03/29/2023 Exhibition

WHY HERE? History and commemoration at Lohsepark

From 22 April to 15 July 2023 a two-part installation will be providing insights into the history of the location.

The ‘denk.mal Hannoverscher Bahnhof’ memorial site has been located at Lohsepark since 2017. But where exactly was the Hannoverscher Bahnhof railway station situated, and why was it used to dispatch deportation trains as of 1940? And how was it able to disappear from public consciousness after 1945?

A two-part installation will provide insights into the history of the site. Various historical illustrations will enable visitors to retrace its development from 1872 through to the present.

The Info Pavilion on Lohseplatz

A selection of eleven historical motifs featuring the railway station right up to the end of the war in 1945 is to be displayed here. Each of these handy panels, approx. 30 x 40 cm in size, comprises one motif, placing it within in its historical context and situating it within its historical and contemporary topography.

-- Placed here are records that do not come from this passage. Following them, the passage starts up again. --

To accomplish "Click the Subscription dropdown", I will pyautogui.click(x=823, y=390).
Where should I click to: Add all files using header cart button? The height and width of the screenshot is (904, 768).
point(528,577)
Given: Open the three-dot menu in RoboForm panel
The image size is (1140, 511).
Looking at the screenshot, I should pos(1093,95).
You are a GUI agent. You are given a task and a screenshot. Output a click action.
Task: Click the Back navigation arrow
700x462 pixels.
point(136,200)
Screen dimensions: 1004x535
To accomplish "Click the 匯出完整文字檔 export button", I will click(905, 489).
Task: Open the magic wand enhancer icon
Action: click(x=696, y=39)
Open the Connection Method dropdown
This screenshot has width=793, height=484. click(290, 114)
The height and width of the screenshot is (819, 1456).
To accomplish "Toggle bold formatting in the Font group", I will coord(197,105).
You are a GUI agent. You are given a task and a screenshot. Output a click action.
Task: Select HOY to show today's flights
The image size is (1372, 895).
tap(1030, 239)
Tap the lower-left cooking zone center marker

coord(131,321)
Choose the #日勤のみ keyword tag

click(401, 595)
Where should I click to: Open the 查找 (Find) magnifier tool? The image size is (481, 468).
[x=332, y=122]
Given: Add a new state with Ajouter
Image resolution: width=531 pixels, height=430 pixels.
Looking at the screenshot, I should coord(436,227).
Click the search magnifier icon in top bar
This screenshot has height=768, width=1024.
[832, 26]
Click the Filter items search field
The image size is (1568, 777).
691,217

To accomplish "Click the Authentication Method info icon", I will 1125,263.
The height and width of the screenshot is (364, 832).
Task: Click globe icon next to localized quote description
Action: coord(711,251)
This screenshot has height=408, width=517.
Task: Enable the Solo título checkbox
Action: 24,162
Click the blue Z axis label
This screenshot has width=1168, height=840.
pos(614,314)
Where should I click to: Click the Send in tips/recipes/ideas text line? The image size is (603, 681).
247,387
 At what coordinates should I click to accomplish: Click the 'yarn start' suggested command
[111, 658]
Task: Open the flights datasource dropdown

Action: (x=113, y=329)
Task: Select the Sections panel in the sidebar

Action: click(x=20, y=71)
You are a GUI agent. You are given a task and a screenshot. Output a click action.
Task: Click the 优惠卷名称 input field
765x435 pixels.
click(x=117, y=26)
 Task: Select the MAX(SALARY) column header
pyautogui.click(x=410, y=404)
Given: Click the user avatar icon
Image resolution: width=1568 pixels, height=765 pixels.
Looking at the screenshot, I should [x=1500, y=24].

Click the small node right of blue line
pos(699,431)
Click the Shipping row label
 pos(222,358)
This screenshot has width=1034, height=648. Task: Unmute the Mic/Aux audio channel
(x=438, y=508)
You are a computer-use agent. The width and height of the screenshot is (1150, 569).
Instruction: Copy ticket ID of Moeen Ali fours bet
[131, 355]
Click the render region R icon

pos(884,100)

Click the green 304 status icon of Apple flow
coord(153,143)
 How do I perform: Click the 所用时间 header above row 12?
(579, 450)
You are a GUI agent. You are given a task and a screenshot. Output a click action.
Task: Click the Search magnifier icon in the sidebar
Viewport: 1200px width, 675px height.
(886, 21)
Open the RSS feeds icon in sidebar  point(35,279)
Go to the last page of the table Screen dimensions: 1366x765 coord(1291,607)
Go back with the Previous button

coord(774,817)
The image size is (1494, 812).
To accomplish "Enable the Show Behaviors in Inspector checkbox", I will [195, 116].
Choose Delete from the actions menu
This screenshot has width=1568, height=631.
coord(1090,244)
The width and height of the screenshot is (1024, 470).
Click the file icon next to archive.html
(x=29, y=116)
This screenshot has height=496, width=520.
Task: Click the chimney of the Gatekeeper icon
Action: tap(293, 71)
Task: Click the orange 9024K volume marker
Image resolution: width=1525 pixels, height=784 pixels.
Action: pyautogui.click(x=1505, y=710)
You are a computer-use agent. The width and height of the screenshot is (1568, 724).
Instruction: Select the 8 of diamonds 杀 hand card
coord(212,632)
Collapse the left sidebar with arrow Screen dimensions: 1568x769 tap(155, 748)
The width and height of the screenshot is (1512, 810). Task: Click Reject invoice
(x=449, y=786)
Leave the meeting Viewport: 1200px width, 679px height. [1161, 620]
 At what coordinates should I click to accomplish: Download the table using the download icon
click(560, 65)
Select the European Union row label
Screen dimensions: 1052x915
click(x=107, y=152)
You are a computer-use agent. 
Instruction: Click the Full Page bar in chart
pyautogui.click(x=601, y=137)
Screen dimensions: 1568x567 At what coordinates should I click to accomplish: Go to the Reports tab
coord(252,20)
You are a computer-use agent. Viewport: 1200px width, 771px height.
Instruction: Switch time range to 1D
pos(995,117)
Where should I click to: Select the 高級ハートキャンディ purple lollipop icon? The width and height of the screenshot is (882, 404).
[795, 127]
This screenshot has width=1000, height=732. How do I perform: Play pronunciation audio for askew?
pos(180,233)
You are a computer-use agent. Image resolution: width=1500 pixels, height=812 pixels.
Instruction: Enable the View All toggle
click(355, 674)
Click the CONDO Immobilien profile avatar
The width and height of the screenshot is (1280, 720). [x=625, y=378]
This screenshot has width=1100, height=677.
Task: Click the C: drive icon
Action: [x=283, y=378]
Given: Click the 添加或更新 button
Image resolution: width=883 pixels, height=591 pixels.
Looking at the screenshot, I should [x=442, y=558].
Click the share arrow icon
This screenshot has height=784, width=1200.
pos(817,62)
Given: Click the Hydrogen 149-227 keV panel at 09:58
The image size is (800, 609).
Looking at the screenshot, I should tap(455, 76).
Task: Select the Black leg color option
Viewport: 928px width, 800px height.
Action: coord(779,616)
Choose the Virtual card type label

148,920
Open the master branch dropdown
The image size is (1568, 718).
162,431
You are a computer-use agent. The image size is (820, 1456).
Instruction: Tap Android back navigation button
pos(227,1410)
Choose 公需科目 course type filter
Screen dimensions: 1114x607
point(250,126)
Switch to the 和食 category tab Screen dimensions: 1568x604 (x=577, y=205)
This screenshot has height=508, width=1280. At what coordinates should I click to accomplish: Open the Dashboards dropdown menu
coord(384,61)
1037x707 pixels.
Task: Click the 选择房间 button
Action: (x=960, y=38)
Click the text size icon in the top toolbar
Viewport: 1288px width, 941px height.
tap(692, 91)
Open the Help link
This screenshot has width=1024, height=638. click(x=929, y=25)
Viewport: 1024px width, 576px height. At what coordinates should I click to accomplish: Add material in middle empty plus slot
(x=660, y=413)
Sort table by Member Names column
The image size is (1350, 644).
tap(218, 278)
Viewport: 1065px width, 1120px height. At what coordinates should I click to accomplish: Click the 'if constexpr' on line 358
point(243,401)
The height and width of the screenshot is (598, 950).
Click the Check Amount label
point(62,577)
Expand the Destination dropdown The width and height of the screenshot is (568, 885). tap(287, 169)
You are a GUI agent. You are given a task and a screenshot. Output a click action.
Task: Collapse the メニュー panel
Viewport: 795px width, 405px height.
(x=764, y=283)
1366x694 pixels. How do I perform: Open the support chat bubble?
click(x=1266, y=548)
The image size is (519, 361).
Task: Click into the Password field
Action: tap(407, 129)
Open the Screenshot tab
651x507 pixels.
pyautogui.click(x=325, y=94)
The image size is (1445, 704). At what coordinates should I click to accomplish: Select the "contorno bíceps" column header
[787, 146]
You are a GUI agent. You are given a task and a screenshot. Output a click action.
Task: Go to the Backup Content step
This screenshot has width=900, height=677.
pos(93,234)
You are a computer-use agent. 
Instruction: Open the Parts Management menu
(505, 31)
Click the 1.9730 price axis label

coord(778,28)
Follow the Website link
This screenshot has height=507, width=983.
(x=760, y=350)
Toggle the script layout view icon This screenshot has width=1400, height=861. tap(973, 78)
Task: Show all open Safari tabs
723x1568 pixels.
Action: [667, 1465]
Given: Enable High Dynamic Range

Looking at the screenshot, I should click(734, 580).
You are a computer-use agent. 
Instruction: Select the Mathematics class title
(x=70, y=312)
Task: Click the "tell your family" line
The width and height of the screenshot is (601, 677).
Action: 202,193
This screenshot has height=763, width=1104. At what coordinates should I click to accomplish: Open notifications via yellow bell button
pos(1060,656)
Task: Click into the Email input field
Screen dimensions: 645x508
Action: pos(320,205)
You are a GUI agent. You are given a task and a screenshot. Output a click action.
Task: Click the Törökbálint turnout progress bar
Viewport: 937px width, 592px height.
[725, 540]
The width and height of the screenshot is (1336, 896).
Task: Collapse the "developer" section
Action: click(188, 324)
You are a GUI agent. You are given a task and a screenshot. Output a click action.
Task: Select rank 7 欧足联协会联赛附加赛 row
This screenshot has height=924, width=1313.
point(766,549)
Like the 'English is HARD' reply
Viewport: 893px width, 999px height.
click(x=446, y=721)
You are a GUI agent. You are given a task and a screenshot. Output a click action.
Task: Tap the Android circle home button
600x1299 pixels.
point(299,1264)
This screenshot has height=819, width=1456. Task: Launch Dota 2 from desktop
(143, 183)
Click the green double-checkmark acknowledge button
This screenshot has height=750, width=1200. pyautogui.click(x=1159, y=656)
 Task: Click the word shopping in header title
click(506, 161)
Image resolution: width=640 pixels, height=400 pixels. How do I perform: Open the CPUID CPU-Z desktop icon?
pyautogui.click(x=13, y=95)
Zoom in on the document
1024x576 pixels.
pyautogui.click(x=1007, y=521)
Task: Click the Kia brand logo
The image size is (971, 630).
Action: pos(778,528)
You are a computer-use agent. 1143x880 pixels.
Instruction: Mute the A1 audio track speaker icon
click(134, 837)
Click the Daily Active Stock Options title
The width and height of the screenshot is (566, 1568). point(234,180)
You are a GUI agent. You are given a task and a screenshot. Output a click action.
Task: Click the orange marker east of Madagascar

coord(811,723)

Built in 1872 as the terminus for a newly planned railway line across the Elbe to the Ruhr area, the railway station lost its status as major passenger station after only 30 years, following the inauguration of Hamburg’s Central Station in 1907. It subsequently became a hub for freight traffic and special trains for emigrant groups, day-trippers and, later on, soldiers, the wounded, and military ordnance. It was from here that, from the mid-1930s onwards, Hamburg citizens were also transported to concentration camps throughout the Reich territory. From 1940, Jews, Sinti and Roma were deported from Hannoverscher Bahnhof to ghettos and concentration camps in German-occupied eastern Europe.

En route to the ‘denk.mal Hannoverscher Bahnhof’ memorial site
Further motifs are to be exhibited in large format in a gallery at the Fuge [Swathe]. The six photo banners are 2 x 3 m in size and show the demise of the station buildings, the various uses to which the area was subsequently put by logistics companies among others, and the gradual dereliction of the historical remains. Very little was left of the original railway infrastructure. When the Lohsepark was built, sections of the railway tracks and remains of the former Platform 2 were placed under a preservation order and, in 2017, a memorial site was inaugurated there.

The two-part installation offers an insight into the story of the site’s history, which is to be set out in the upcoming documentation centre ‘denk.mal Hannoverscher Bahnhof’ as of 2026.

The exhibition curated by Mia Gressmann, Cornelia Siebeck and Stefan Wilbricht (Foundation of Hamburg Memorials and Learning Centres) will be on display from 22 April to 15 July 2023.

The installation is by the Foundation of Hamburg Memorials and Learning Centres Commemorating the Victims of Nazi Crimes, in co-operation with HafenCity Hamburg GmbH.

The installation at the Info Pavilion on Lohseplatz can be visited during Pavilion opening hours (daily 12 noon to 6 pm); the installation at the memorial site itself, at any time.